Однажды в роли Сантуццы ей случилось заменить саму Елену Васильевну Образцову.
— Вы же помните, если что-то случалось в Большом театре СССР, обзванивали все оперные театры союзных республик и искали замену, — вспоминает Ксения Одинцова. – Был 1985 или 1986 год, заболела Елена Васильевна Образцова, и мама вместо нее спела партию Сантуццы. Год спустя ее еще дважды приглашали в Большой театр СССР.
По тем временам это была невероятная честь.
Высоко ценили Одинцову и в Минске – не столько начальство, сколько простая публика.
— Я знаю, многие приходили в театр специально на ее спектакли, — признается Ксения. — Звонили в кассу, спрашивали: «Будет ли сегодня Одинцова? Если да, мы придем!» И действительно, она на сцене была как магнит, не оторваться.
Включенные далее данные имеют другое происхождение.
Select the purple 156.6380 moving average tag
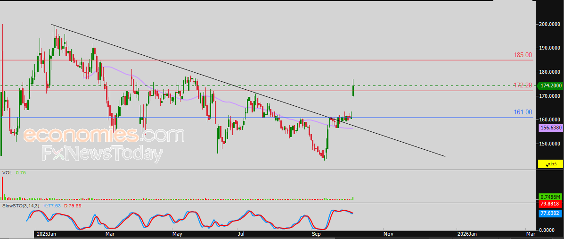The width and height of the screenshot is (564, 239). [550, 128]
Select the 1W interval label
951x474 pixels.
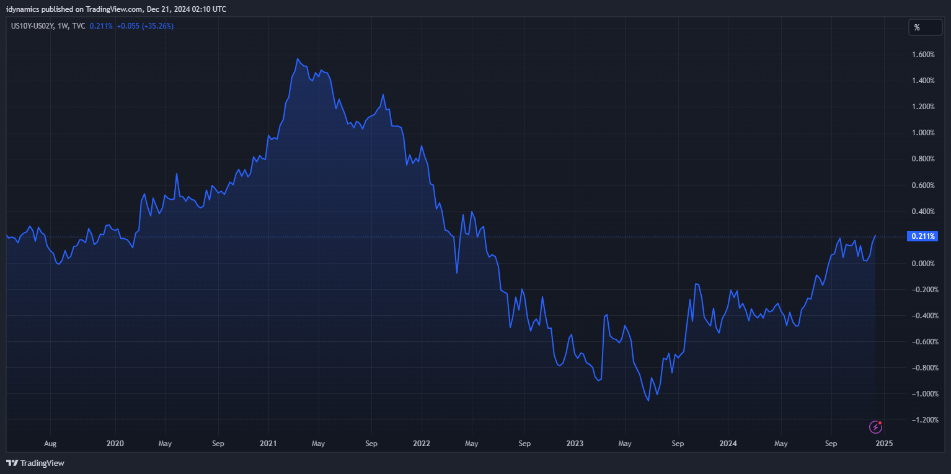[63, 26]
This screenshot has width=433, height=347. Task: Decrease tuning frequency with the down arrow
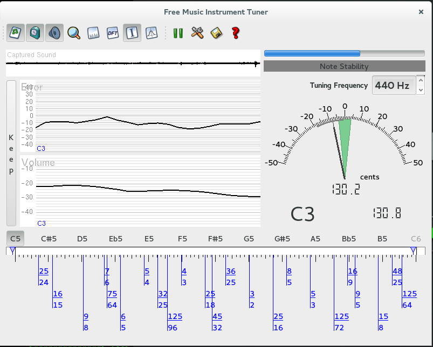tap(421, 89)
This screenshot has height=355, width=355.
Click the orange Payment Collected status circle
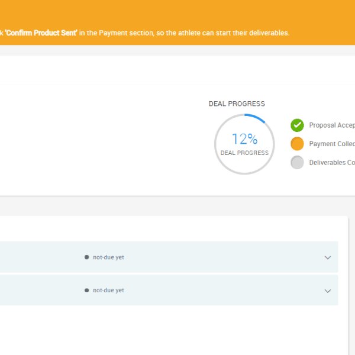click(297, 144)
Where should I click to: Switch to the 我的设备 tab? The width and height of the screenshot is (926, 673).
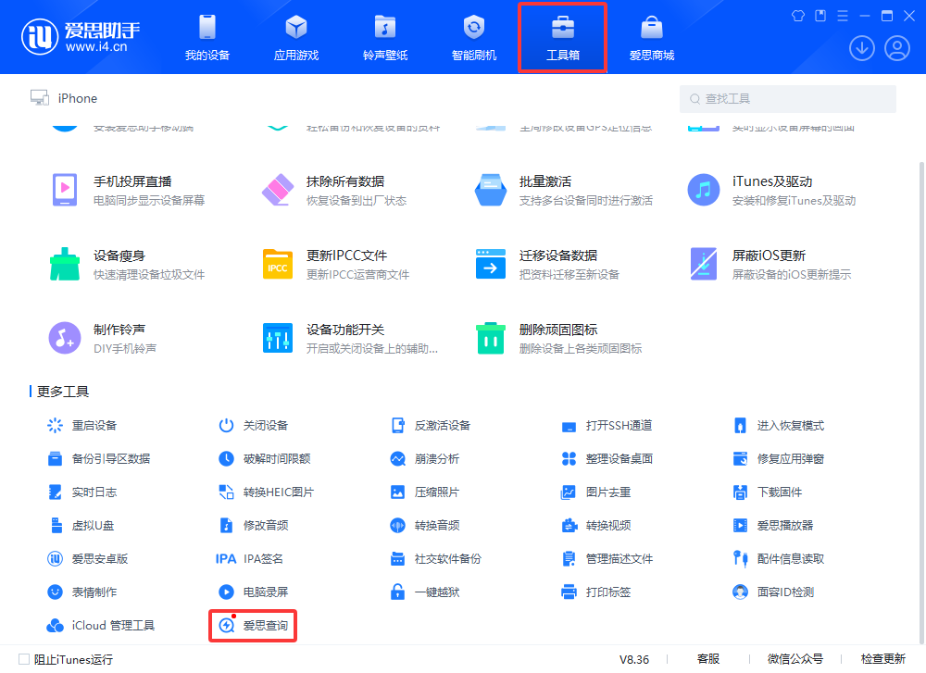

Один-два раза в год Инесса Дмитриевна давала сольные концерты в костеле Святого Роха. В те годы в помещении костела был камерный зал филармонии. Исполняла самую разную музыку – старинные арии под орган, романсы Чайковского и Рахманинова, произведения белорусских композиторов.
Инесса Дмитриевна изумительно исполняла партию Любки в опере Дмитрия Смольского «Седая легенда», и Дмитрий Брониславович специально для нее написал одно из лучших своих камерных произведений – «Знак беды» на слова Татьяны Кузовлевой.
— Этот романс как драматическая оперная сцена! – вспоминает Ксения Одинцова. – Безумно красивый, но и безумно трудный. Только настоящая, мощная оперная певица в состоянии это исполнить. Мама пела его наизусть, она никогда не унижалась до пения по листочкам.
Но при всем своем профессиональном фанатизме, Инесса Дмитриевна не забывала о том, что она красивая женщина.
— У нее был стиль и вкус во всем, — вспоминает Ксения. – Ее подруга Людмила присылала ей из Германии журналы «Бурда», и по этим журналам ее приятельницы-портнихи шили ей замечательные концертные наряды. И в жизни она тоже одевалась по «Бурде»!
Красивые женщины не болеют. Если бы не профессиональный фанатизм и не стремление держать марку, Инесса Дмитриевна, возможно, справилась бы с болезнью. Она не хотела отменять концерт и слишком поздно оказалась у врачей. 20 октября 1997 года ее сердце остановилось. Осталась память и диск с романсами. Остальное унесла беспощадная река времени.